Dimanche 10 décembre se déroulait à Sully le marathon de l’espoir.
Un marathon pour la bonne cause, puisqu’il s’agit de récolter des fonds pour le Téléthon.
 
Un athlète du PNRT était présent, Fabrice Mandreux, pour représenter les couleurs du club.
Il termine 5ème du scratch en 2h58min45s (2ème V1M)
"Retrouvailles avec un de mes premiers marathons sous une météo très difficile. Pluie et vent quasiment tout le long du parcours, surtout le vent sur les dix derniers kilos...

L'ambiance est là, celle d'une course familiale, pour une bonne cause, et où les gens sont là pour se dépasser. Le froid était bien sûr de la partie. Une bonne orga et des bénévoles dévoués."

 
Félicitations à lui pour ce superbe chrono.

Saintélyon par Patrick Février

« Sortir de sa zone de confort » est une expression qui revient souvent dans le monde sportif. Dès lors que l’on veut progresser, pas d’autre choix que de se faire violence, quel que soit notre niveau, et quels que soient nos objectifs…

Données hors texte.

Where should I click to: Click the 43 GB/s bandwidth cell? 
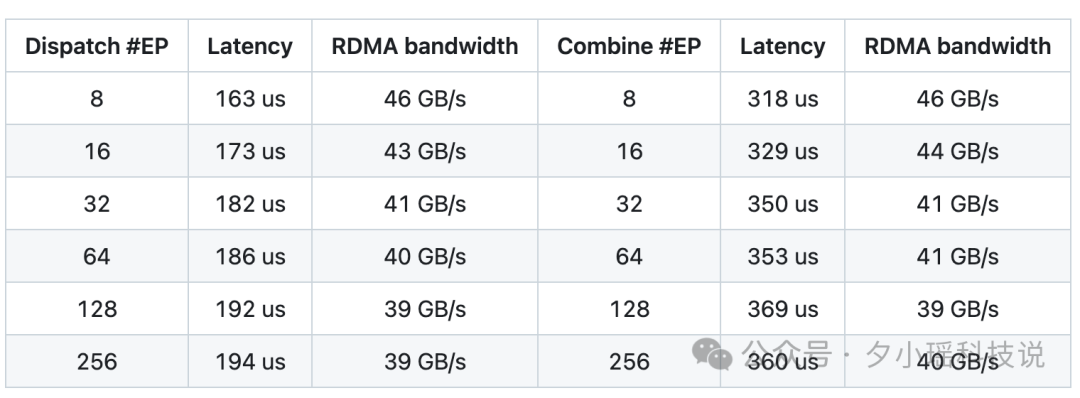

Cette SaintéLyon 2017 n’était pas à mon programme. Je m’y suis inscrit le lendemain de mon retour de la Réunion, « à cause » de mon arrêt pour hypothermie après 77 kilomètres de course sur la Diag’. Puisque les conditions y sont généralement difficiles et les températures plutôt fraîches, ça allait être l’occasion pour moi de régler ce « truc » contre le froid.

Si j’avais su !

Les jours qui ont précédé la course ont été l’occasion de nombreux commentaires très drôles, puisque les gens qui me connaissent bien savent qu’en dessous de 15°, j’ai froid ! Alors quand les prévisions météo pour la nuit de la course ont été annoncées (-8°, donc du environ -15° en ressenti, donc du -25° en ressenti pour moi), j’ai vraiment commencé à flipper. Pour de vrai. Pas spécialement peur du kilométrage, ni du dénivelé, mais du thermomètre, là oui !

Sans doute avais-je au départ l’un des plus gros sacs sur le dos, mais j’avais prévu de me changer entièrement à Sainte-Catherine (28ème km) et à Soucieu (52ème km). Malgré cette vraie bonne idée, j’ai tremblé de froid du début à la fin. Le froid annoncé était bien là, tout comme la neige et le vent glacial. Avec en invitées surprises de nombreuses portions complètement verglacées, lesquelles ont fait pas mal de dégâts…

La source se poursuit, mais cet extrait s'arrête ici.